Produce an exact copy of all the data below, dropping every image.

Segment Open

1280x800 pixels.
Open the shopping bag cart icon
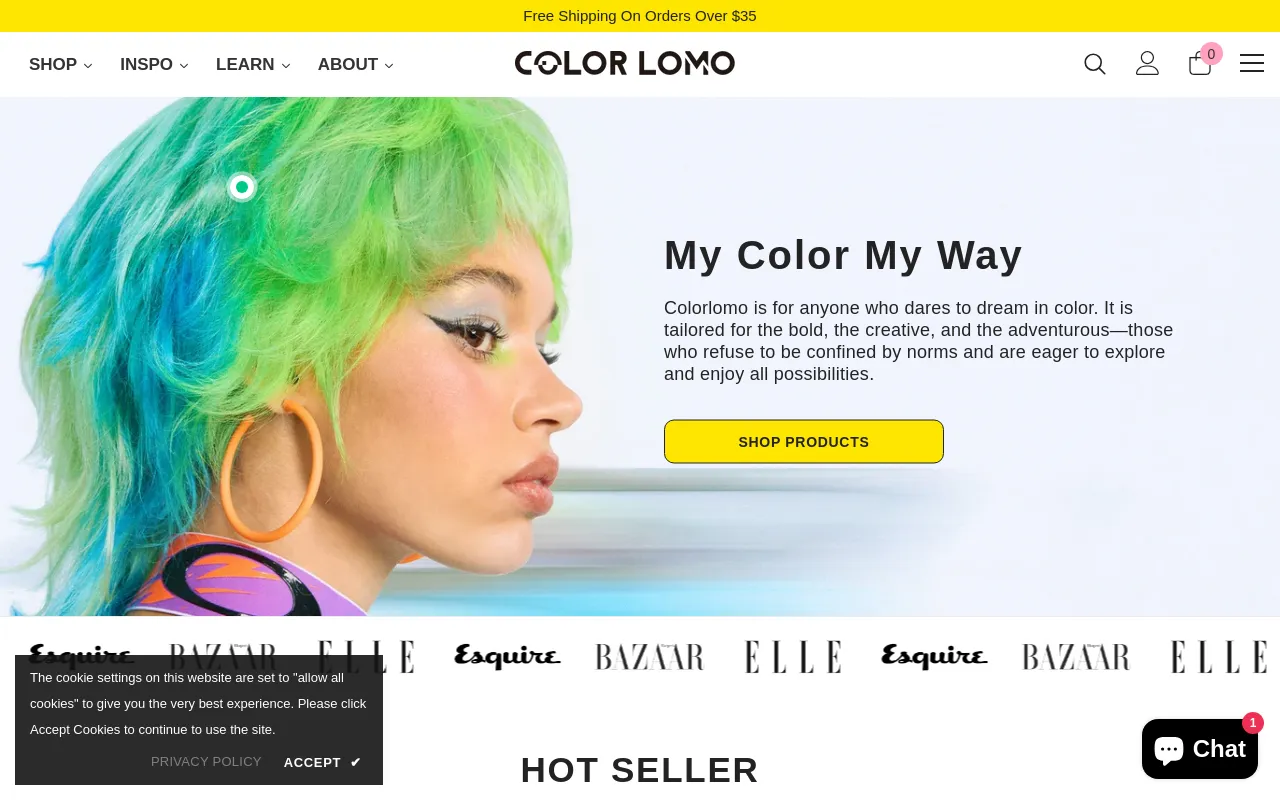click(x=1199, y=65)
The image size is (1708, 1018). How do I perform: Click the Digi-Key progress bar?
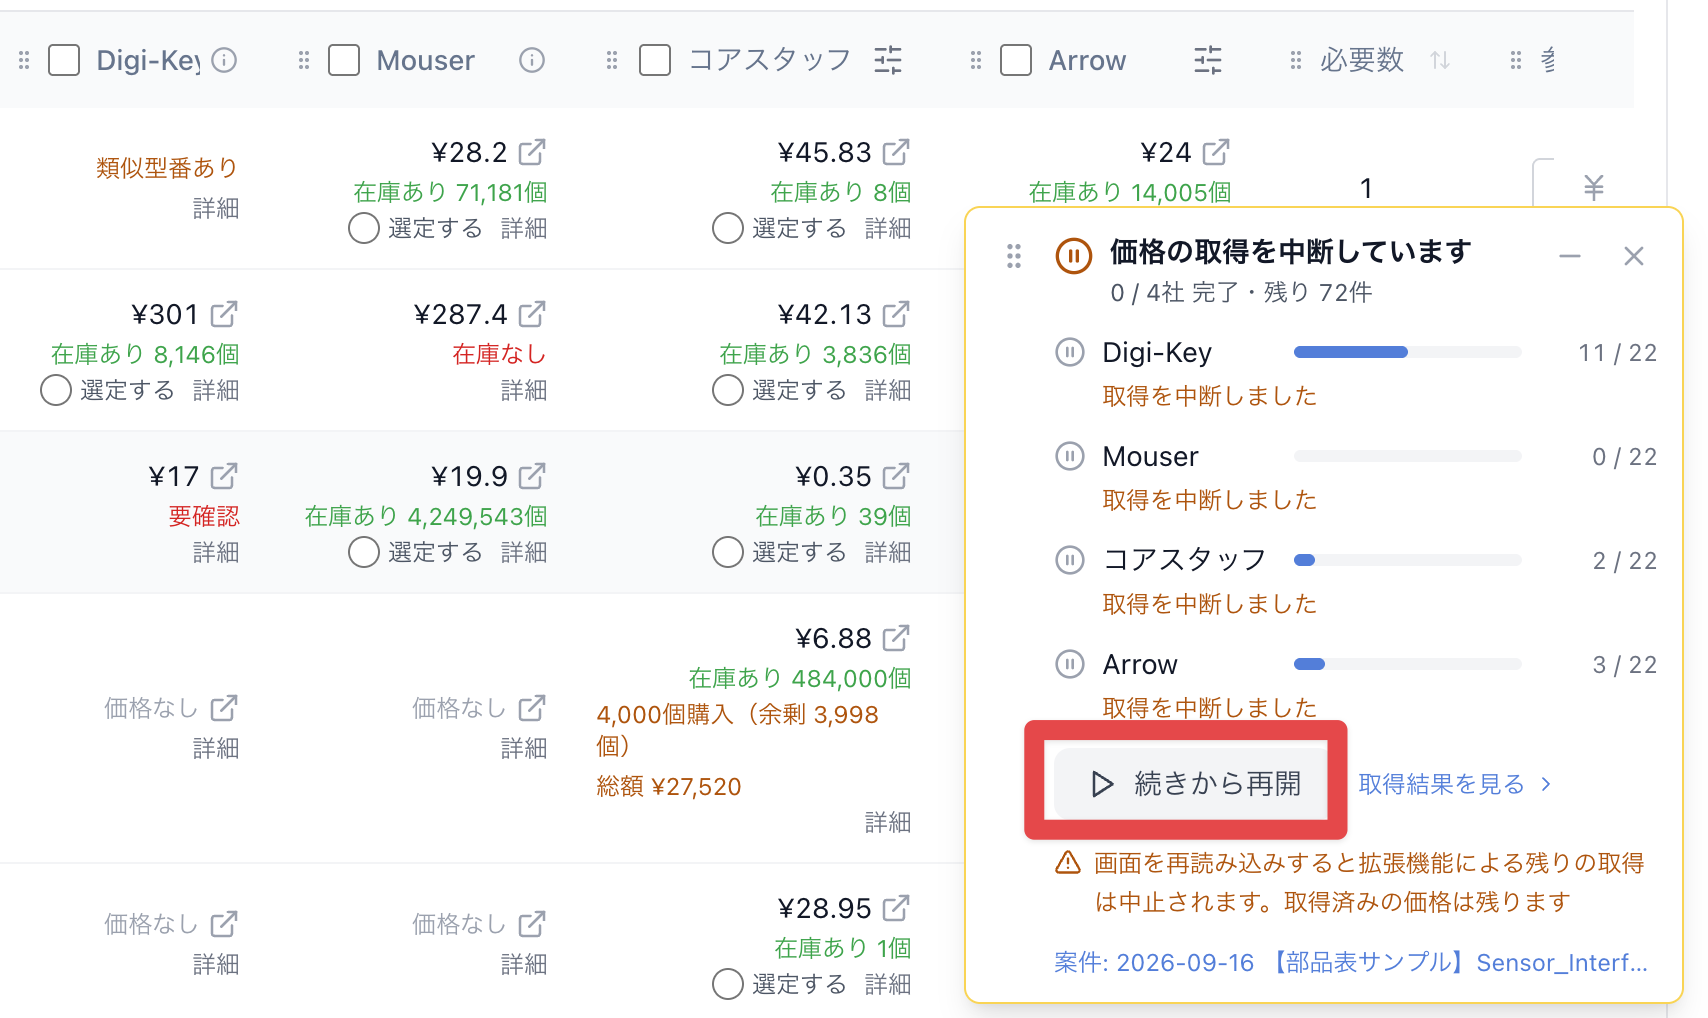(1408, 352)
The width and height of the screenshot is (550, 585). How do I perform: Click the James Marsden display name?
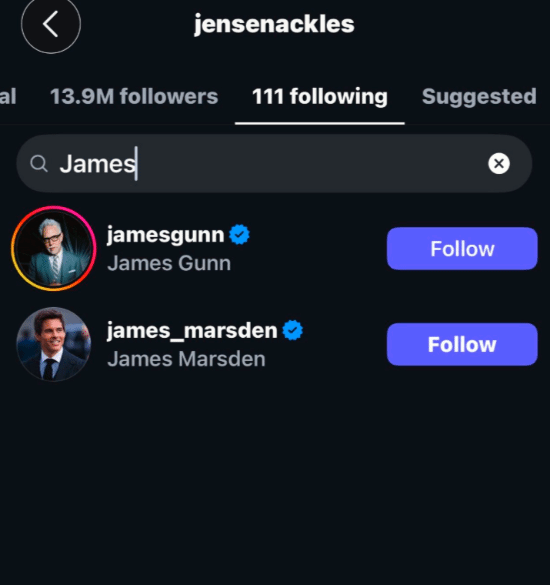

Segment Closed

• **ANSWER SPACE**:
1280x800 pixels.
Open the shopping bag cart icon
click(x=1199, y=65)
The image size is (1708, 1018). How do I perform: Click the Digi-Key progress bar?
(1408, 352)
The width and height of the screenshot is (550, 585). How do I perform: Click the James Marsden display name?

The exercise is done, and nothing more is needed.